→ SUPPLIED RECORDS:
##############################

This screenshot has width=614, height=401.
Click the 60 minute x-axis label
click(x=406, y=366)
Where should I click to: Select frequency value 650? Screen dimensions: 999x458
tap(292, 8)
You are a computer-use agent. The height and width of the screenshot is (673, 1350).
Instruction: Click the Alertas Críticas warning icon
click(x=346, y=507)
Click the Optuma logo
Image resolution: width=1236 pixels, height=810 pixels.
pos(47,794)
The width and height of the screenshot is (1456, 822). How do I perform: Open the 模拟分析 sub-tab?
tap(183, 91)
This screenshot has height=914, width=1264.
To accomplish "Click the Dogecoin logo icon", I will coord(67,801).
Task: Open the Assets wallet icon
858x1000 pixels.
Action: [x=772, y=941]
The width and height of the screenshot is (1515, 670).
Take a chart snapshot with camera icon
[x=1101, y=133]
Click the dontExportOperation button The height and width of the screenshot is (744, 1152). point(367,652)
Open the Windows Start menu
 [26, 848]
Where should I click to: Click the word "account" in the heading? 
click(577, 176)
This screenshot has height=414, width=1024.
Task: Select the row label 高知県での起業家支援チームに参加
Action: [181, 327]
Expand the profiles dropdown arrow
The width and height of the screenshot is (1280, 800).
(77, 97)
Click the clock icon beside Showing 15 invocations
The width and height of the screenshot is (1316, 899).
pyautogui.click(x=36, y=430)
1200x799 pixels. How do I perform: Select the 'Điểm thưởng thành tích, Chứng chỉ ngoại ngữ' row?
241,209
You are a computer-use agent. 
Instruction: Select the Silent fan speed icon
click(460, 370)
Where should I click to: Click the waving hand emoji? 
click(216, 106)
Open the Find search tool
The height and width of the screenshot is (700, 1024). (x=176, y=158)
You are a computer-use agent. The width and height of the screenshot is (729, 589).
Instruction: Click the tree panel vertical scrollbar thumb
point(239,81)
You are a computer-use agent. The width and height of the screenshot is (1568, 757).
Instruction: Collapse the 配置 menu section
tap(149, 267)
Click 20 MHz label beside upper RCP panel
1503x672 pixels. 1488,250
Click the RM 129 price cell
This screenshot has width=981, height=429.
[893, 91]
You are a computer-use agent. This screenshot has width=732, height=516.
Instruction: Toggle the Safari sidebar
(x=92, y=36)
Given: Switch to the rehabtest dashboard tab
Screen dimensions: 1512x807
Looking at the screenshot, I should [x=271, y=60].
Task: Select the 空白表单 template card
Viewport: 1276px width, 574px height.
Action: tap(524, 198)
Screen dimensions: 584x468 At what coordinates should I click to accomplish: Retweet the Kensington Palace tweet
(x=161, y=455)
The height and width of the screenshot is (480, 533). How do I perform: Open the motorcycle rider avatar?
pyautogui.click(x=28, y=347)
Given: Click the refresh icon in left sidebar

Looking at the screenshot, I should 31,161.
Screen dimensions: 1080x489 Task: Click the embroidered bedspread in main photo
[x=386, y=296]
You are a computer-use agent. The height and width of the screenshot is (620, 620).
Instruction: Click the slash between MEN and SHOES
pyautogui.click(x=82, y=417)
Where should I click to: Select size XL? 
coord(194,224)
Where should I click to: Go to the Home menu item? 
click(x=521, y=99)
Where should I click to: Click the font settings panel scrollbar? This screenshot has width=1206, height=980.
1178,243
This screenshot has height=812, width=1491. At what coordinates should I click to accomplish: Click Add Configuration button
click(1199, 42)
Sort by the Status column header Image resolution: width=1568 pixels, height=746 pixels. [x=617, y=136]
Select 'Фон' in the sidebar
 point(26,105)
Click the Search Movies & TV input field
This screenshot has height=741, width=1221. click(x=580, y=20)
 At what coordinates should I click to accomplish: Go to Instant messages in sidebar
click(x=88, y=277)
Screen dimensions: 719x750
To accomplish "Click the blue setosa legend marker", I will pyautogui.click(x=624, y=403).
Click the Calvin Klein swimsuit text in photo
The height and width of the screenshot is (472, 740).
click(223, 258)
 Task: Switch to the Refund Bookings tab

##############################

→ WHAT NEEDS TO BE DONE: Arrange the records from the line containing "This screenshot has height=914, width=1264." through the line containing "pyautogui.click(x=28, y=347)", both included, as a Markdown table with the columns Row and Entry, omitting blank lines.

→ ANSWER TO THE PROBLEM:
| Row | Entry |
|---|---|
| 1 | This screenshot has height=914, width=1264. |
| 2 | To accomplish "Click the Dogecoin logo icon", I will coord(67,801). |
| 3 | Task: Open the Assets wallet icon |
| 4 | 858x1000 pixels. |
| 5 | Action: [x=772, y=941] |
| 6 | The width and height of the screenshot is (1515, 670). |
| 7 | Take a chart snapshot with camera icon |
| 8 | [x=1101, y=133] |
| 9 | Click the dontExportOperation button The height and width of the screenshot is (744, 1152). point(367,652) |
| 10 | Open the Windows Start menu |
| 11 |  [26, 848] |
| 12 | Where should I click to: Click the word "account" in the heading?  |
| 13 | click(577, 176) |
| 14 | This screenshot has height=414, width=1024. |
| 15 | Task: Select the row label 高知県での起業家支援チームに参加 |
| 16 | Action: [181, 327] |
| 17 | Expand the profiles dropdown arrow |
| 18 | The width and height of the screenshot is (1280, 800). |
| 19 | (77, 97) |
| 20 | Click the clock icon beside Showing 15 invocations |
| 21 | The width and height of the screenshot is (1316, 899). |
| 22 | pyautogui.click(x=36, y=430) |
| 23 | 1200x799 pixels. How do I perform: Select the 'Điểm thưởng thành tích, Chứng chỉ ngoại ngữ' row? |
| 24 | 241,209 |
| 25 | You are a computer-use agent.  |
| 26 | Instruction: Select the Silent fan speed icon |
| 27 | click(460, 370) |
| 28 | Where should I click to: Click the waving hand emoji?  |
| 29 | click(216, 106) |
| 30 | Open the Find search tool |
| 31 | The height and width of the screenshot is (700, 1024). (x=176, y=158) |
| 32 | You are a computer-use agent. The width and height of the screenshot is (729, 589). |
| 33 | Instruction: Click the tree panel vertical scrollbar thumb |
| 34 | point(239,81) |
| 35 | You are a computer-use agent. The width and height of the screenshot is (1568, 757). |
| 36 | Instruction: Collapse the 配置 menu section |
| 37 | tap(149, 267) |
| 38 | Click 20 MHz label beside upper RCP panel |
| 39 | 1503x672 pixels. 1488,250 |
| 40 | Click the RM 129 price cell |
| 41 | This screenshot has width=981, height=429. |
| 42 | [893, 91] |
| 43 | You are a computer-use agent. This screenshot has width=732, height=516. |
| 44 | Instruction: Toggle the Safari sidebar |
| 45 | (x=92, y=36) |
| 46 | Given: Switch to the rehabtest dashboard tab |
| 47 | Screen dimensions: 1512x807 |
| 48 | Looking at the screenshot, I should [x=271, y=60]. |
| 49 | Task: Select the 空白表单 template card |
| 50 | Viewport: 1276px width, 574px height. |
| 51 | Action: tap(524, 198) |
| 52 | Screen dimensions: 584x468 At what coordinates should I click to accomplish: Retweet the Kensington Palace tweet |
| 53 | (x=161, y=455) |
| 54 | The height and width of the screenshot is (480, 533). How do I perform: Open the motorcycle rider avatar? |
| 55 | pyautogui.click(x=28, y=347) |